> INSTRUCTIONS FOR THE TASK
Pull out every line in the entries below that contains the word "checkmark", and copy each one in full.

> EXCERPTED DATA

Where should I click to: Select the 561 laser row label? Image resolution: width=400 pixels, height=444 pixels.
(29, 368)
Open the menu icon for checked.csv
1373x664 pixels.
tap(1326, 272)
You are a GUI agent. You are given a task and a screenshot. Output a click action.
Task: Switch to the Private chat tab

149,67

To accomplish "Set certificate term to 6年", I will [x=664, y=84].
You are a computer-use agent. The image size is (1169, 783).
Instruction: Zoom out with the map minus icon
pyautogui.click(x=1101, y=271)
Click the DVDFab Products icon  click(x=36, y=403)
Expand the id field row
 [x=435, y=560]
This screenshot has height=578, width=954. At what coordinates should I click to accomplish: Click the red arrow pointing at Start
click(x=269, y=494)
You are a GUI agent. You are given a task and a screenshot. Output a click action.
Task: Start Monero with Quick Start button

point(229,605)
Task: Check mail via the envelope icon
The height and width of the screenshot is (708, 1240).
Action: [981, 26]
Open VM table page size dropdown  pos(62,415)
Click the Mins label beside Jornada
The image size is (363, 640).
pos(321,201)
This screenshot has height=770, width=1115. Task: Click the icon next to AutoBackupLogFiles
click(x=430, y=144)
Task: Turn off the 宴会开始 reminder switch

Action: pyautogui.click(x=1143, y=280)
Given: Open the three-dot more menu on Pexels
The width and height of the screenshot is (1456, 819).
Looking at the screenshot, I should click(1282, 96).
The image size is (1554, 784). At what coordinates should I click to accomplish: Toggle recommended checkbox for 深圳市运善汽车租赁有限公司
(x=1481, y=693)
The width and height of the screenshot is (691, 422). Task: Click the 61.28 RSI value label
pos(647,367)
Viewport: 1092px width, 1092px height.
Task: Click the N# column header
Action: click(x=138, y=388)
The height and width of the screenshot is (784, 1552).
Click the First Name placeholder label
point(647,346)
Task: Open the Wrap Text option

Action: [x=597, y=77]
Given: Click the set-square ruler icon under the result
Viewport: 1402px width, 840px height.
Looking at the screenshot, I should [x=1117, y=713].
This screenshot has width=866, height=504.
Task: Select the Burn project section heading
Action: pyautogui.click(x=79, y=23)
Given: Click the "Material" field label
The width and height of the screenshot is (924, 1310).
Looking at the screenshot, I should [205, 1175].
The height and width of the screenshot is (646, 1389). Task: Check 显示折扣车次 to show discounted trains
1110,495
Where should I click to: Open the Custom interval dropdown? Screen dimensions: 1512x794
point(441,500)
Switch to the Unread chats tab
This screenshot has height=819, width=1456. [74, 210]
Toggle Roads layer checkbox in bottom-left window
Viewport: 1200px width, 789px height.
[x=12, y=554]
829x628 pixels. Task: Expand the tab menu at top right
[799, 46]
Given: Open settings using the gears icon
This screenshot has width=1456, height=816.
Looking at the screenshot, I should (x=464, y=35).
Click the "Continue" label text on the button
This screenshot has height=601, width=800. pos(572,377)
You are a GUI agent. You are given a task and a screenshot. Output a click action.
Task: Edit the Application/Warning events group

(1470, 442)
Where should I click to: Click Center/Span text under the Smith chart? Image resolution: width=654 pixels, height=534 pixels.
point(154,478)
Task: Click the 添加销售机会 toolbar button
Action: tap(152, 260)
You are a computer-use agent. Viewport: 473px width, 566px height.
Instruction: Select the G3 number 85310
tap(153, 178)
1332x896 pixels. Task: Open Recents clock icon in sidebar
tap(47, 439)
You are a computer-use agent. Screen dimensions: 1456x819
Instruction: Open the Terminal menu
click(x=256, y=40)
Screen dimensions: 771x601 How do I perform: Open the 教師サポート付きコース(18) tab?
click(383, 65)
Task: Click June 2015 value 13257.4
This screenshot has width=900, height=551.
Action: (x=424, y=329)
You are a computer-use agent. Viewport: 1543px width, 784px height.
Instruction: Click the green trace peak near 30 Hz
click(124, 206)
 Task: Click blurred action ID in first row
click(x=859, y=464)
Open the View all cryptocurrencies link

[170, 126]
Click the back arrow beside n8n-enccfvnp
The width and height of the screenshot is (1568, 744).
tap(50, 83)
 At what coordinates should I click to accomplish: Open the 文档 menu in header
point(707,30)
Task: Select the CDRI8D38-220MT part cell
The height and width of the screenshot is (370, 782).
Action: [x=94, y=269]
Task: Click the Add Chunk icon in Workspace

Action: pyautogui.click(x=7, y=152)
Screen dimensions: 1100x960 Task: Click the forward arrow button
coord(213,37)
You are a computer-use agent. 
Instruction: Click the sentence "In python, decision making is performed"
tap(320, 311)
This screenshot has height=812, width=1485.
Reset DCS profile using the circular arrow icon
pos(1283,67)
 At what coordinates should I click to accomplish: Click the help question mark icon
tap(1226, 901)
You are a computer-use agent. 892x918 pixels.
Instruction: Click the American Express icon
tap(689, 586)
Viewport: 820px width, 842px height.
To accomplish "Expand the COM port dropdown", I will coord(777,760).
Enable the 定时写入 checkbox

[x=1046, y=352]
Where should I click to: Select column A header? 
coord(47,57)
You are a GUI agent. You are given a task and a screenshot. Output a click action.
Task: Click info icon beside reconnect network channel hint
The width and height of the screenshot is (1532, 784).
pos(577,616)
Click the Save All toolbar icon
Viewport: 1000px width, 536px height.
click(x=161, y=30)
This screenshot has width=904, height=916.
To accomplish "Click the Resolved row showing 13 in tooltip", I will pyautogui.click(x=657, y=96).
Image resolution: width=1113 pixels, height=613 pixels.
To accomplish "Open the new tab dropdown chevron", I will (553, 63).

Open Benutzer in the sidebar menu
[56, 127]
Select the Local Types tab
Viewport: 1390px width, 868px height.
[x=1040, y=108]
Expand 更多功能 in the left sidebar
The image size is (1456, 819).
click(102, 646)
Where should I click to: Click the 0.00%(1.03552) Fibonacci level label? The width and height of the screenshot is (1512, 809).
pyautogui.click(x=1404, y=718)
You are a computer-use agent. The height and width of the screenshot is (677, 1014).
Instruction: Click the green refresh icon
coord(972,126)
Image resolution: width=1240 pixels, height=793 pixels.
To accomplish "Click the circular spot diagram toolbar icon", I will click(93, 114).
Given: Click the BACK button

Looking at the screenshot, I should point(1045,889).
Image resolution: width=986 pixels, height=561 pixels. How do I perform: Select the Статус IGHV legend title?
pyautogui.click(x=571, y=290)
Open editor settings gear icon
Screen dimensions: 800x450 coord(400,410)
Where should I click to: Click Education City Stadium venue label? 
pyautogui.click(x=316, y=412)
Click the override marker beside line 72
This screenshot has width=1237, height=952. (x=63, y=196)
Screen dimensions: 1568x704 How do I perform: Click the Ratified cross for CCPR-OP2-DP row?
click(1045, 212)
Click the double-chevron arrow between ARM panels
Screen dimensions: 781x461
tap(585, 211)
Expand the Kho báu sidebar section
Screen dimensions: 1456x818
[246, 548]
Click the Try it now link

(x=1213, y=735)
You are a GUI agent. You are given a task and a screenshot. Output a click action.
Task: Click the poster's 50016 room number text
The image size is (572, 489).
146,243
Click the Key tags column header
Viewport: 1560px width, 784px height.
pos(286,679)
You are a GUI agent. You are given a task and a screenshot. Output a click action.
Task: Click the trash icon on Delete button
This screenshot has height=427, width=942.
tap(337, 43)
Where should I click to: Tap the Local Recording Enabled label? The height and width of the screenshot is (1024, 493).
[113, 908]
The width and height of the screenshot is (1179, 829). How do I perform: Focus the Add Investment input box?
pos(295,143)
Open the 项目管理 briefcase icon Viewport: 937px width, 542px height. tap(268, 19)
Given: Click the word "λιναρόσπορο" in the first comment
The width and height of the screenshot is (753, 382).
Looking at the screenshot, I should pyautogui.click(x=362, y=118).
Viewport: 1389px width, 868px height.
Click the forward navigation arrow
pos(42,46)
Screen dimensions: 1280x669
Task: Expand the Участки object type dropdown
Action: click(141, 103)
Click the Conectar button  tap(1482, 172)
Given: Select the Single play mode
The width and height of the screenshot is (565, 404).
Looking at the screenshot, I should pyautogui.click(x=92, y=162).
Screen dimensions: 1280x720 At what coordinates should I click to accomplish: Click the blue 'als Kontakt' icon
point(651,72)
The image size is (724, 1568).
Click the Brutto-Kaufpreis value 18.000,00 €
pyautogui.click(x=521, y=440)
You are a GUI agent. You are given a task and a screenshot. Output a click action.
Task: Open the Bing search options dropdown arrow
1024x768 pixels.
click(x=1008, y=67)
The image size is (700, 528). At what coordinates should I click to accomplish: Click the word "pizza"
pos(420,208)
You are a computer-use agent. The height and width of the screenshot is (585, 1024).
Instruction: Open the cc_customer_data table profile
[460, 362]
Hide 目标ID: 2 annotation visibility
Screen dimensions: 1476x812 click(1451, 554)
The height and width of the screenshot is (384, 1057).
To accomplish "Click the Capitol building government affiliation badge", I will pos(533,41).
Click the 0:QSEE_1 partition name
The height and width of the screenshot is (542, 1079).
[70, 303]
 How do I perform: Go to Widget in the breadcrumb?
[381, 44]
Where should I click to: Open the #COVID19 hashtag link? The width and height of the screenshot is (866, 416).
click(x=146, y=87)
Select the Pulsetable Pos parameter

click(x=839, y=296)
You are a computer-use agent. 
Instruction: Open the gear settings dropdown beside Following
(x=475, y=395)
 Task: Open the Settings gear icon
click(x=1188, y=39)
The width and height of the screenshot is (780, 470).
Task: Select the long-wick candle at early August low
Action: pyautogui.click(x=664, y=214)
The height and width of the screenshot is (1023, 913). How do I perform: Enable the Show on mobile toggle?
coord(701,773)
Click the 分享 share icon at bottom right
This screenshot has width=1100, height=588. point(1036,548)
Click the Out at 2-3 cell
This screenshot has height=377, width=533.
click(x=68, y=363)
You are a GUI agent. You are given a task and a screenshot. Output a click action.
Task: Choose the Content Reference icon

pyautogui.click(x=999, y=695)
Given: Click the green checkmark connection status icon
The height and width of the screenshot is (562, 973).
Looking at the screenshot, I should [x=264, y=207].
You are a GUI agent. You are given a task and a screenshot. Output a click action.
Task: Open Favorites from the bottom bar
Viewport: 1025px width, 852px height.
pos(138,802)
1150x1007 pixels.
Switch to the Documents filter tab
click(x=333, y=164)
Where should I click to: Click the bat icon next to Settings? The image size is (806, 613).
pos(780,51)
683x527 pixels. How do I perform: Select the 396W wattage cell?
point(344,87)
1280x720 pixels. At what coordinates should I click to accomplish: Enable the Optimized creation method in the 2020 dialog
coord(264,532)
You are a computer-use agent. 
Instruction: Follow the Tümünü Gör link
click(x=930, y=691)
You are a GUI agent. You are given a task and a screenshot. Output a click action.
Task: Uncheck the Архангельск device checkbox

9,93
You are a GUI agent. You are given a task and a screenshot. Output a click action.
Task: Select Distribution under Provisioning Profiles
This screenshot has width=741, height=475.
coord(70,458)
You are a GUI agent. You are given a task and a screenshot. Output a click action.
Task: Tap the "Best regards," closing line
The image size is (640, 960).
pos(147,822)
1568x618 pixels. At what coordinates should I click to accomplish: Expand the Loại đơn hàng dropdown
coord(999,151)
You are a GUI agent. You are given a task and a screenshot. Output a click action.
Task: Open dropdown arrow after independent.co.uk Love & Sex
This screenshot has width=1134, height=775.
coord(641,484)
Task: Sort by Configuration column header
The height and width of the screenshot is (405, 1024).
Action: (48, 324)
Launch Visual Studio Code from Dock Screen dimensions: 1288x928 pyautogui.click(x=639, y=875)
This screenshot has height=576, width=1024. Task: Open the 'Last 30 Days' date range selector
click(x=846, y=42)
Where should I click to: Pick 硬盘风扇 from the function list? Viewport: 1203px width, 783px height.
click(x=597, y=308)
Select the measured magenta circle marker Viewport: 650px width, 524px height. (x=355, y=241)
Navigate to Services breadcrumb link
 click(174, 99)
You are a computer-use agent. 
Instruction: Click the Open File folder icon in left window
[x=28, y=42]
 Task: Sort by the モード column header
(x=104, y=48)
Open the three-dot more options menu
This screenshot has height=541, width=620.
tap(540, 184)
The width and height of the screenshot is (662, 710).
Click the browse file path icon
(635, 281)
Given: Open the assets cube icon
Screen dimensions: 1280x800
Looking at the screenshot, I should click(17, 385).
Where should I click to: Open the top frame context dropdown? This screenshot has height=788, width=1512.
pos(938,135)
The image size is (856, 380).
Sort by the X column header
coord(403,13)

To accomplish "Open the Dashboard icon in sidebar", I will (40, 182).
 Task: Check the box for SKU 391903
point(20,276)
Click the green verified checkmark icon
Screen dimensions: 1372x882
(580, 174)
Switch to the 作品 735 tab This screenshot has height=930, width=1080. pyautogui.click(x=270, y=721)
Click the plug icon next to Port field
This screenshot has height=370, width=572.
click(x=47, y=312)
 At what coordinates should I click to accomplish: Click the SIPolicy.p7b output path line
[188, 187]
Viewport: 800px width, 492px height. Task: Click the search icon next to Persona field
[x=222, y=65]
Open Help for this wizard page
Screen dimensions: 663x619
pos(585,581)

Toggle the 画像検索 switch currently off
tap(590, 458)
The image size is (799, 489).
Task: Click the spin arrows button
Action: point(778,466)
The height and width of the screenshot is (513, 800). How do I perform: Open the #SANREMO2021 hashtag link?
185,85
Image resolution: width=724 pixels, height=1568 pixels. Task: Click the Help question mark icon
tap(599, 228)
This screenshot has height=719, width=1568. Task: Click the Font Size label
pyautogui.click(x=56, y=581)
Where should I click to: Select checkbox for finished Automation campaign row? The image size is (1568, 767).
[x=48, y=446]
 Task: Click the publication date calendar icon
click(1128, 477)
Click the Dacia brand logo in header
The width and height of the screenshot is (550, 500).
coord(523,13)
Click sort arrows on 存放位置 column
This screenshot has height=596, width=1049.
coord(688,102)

> ANSWER TO THIS PROBLEM
Given: Click the green checkmark connection status icon
Click the green verified checkmark icon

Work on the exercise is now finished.